A coragem e a dignidade de um ser humano não se medem apenas por seus atos, mas por quando os pratica.
O cidadão que vê alguém ser agredido e só grita “covarde!” quando o agressor já vira a esquina, talvez o esteja gritando para si mesmo.
O “pega-ladrão” dito quando o gatuno já some na poeira, levando o roubo, torna quem o diz cúmplice da perda que já não pode ser recuperada.
Ao Supremo Tribunal Federal, a esta altura, tanto faz condenar ou absolver Eduardo Cunha.
O que são os R$ 52 milhões de reais que, na denúncia feita hoje na folha pelo seu ex-cúmplice Fábio Cleto (sairá livre o rapaz bem apessoado?) perto dos 54 milhões de votos que ele furtou, domingo passado, ao povo brasileiro?
Se o Supremo o condena, ficará em todos a impressão que executa, como nas quadrilhas, a mão que fez o serviço sujo. Queima o arquivo, como se diz no dialeto policial.
Se o absolve, soará como paga ao trabalho imundo que realizou.
O resto, as alegações, o rito, os prazos, os artigos, alíneas, incisos, precedentes, arestos, assentadas e outras terminologias afetadas serão apenas, para seguir no Direito, lana caprina.
Lã de cabra, coisa sem valor, sem influência, inútil, que deve ser desprezada por sem serventia prática.

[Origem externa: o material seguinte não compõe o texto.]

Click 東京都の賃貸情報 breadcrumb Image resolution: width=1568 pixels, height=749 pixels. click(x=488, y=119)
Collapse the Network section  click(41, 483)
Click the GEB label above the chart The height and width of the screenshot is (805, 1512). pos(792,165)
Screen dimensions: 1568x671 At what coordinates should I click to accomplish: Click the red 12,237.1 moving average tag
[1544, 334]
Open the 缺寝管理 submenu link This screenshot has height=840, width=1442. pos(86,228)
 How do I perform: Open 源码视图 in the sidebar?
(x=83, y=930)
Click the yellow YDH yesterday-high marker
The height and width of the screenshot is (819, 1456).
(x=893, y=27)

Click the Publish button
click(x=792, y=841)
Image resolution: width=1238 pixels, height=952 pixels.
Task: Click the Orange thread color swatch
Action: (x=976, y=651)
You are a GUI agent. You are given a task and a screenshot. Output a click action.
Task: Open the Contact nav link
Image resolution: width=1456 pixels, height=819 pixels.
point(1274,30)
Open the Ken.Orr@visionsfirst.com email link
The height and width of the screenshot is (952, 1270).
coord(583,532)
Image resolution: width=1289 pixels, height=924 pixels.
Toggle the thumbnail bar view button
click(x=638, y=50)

Bernardo de Mello Franco, na Folha de hoje, recorda que o afastamento de Cunha da Presidência da Câmara foi pedido em dezembro passado, em nome “dignidade do Parlamento”, que estava sendo usado “”em benefício próprio e de seu grupo criminoso”. E, dizia Rodrigo Janot, o “regular funcionamento das instituições (…) somente será possível se (…) adotada a medida de afastamento do deputado Eduardo Cunha”.
Se, agora, depois destes 135 dias e de quantos mais se passarem até que o Supremo examine o pedido, concluir-se que são procedentes aquelas razões, não se poderá dizer, então, que neste interregno o Parlamento foi indigno, que beneficiou um criminoso e seu grupo e que a instituição não funcionou de forma regular?
Um período em que, simplesmente, propôs-se e consumou-se um processo de impedimento de uma presidente eleita pelo sufrágio universal, notória vítima dos instintos mais primitivos de Cunha.
A discussão sobre a dignidade do Supremo, em termos jurídicos, “perdeu o objeto”.
Não pode mais ser restaurada.
Que vá discutir direitos autoriais, como fez ontem, ou se é possível entrar no cinema com a pipoca comprada no carroceiro; cada um tem a estatura que se dá.
PS. Para quem não sabe, poltrão diz-se de quem é medroso ou covarde. Ou do animal que engorda e se torna preguiçoso, o que não vem ao caso, não é?